In college I felt like a failure when due to many circumstances, I could not handle living in the dorm and became a commuter student. But then, I would meet fully sighted students who told me they lived with their parents as this worked better for them too, and saved them a lot of money. When I recently confided feeling like a failure to one of my friends in bible study because I still lived with my parents, she said she still lives with her parents and has felt the same way too. From there we had a beautiful conversation about the importance of doing what was right for our unique circumstances despite contrary social pressure, after which I think we both felt less alone. A lot of my co-workers tell me I am lucky as they wish they could still live with their parents.

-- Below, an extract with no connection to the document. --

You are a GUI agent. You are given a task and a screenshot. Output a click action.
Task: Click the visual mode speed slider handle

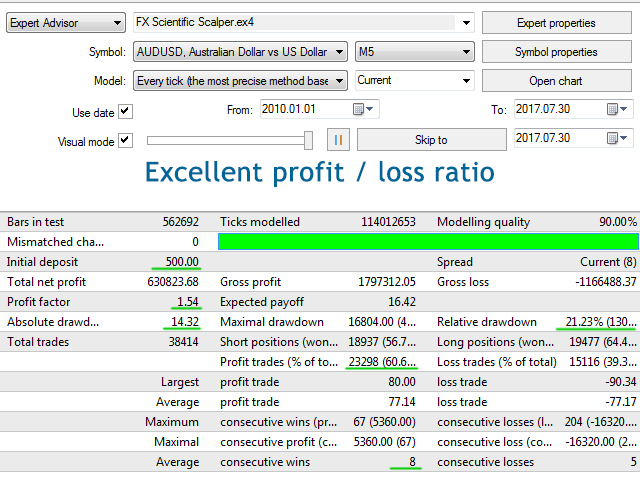pyautogui.click(x=308, y=141)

I am still a work in progress, but I think I am gradually developing the maturity and confidence of these amazing friends from college and bible study as I realize that by living a humble life accepting my unique circumstances rather than trying to fight them and prove myself in situations that aren’t appropriate for me, I am in a better position to use the many gifts God has given me, and embrace a far more rewarding life than I would have had if I had given into pride.